Where are you located ? They (46-4 28-4) are in the guide here in Los Angeles .


----------



## JoeKustra (Dec 7, 2012)

http://support.tivo.com/app/answers/detail/a_id/386/session/L3NpZC9GSVFFdDFnbA==

Good place to start. One tip: if you don't find your program with the Search function, but you see it on the guide, it might be better to wait a day before trying a SP.


----------



## DLBoone (Nov 2, 2014)

jth tv said:


> Where are you located ? They (46-4 28-4) are in the guide here in Los Angeles .


Palmdale, Ca. 29-3 and 47-4


----------



## DLBoone (Nov 2, 2014)

JoeKustra said:


> http://support.tivo.com/app/answers/detail/a_id/386/session/L3NpZC9GSVFFdDFnbA==
> 
> Good place to start. One tip: if you don't find your program with the Search function, but you see it on the guide, it might be better to wait a day before trying a SP.


I've had these on the guide for weeks with no program info. All it says is "To Be Announced". Do you know how to update the Guide?


----------



## JoeKustra (Dec 7, 2012)

DLBoone said:


> I've had these on the guide for weeks with no program info.
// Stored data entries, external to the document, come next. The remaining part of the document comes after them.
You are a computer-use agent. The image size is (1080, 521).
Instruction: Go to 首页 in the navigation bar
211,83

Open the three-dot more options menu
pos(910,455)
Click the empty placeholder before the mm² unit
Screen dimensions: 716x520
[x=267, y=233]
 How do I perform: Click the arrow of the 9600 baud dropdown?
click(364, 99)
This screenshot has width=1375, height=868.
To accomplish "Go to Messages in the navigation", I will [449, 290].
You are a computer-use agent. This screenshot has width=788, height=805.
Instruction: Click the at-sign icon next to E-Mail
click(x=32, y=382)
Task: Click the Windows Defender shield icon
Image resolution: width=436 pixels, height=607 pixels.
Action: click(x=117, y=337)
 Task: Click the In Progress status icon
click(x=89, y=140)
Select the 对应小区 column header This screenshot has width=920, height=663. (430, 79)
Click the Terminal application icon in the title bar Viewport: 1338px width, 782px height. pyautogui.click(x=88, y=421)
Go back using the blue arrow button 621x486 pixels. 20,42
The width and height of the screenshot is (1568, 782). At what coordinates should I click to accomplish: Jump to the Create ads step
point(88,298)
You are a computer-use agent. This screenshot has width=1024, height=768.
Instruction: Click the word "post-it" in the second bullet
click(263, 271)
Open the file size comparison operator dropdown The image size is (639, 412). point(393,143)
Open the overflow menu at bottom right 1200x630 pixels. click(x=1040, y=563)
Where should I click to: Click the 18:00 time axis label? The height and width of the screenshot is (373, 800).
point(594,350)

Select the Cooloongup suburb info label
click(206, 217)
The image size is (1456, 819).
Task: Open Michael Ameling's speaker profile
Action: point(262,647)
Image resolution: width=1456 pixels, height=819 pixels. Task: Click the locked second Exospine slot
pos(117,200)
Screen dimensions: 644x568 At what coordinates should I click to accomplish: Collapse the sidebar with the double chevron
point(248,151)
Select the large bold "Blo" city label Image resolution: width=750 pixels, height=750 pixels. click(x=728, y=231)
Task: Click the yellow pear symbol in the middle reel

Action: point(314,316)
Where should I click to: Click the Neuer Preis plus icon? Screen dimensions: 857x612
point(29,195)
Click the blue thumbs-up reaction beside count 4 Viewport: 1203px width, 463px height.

All it says is "To Be Announced". Do you know how to update the Guide?


I'm only guessing, but the guide is what the TiVo gets via the internet from TiVo servers who get their data from TMS (now merged with Gracenote). The scheduling ability is more related to data from the TiVo servers that you would see on the TiVo site (or from smart phones). There seems to be a slight lag, with the guide being closer to reality. You can also check the web site Zap2It which is now a Yahoo site but is showing the TMS data also. I find it 99% accurate. Some errors, like sports, news and events may need you to "trust but verify" the data. Last week the TMS data indicated CBS tonight as having Madam Secretary and CSI, but has changed to The Good Wife.

Perform a manual Network Connection to check. Under Settings.


----------



## NJ Webel (Dec 8, 2004)

DLBoone said:


> I've had these on the guide for weeks with no program info. All it says is "To Be Announced". Do you know how to update the Guide?


Tivo gets guide data from Tribune. I had the same issue with GRIT in Richmond, VA. To correct, report the issue to Tivo here: http://www.tivo.com/lineup.html and they will start sending the applicable guide data to zip codes in your broadcast area.


----------



## Bird_Flu (Jul 8, 2008)

Just submitted this for Grit TV in PA. No guide info here for that station. Thanks for the links.


----------



## jth tv (Nov 15, 2014)

It seems so rudimentary, how could this happen ? Wouldn't having a stations schedule show up be broadcasting 101 ? What is the station's management doing if they are not publicizing their product ? Doesn't the owner know or care about this ?


----------



## JoeKustra (Dec 7, 2012)

Bird_Flu said:


> Just submitted this for Grit TV in PA. No guide info here for that station. Thanks for the links.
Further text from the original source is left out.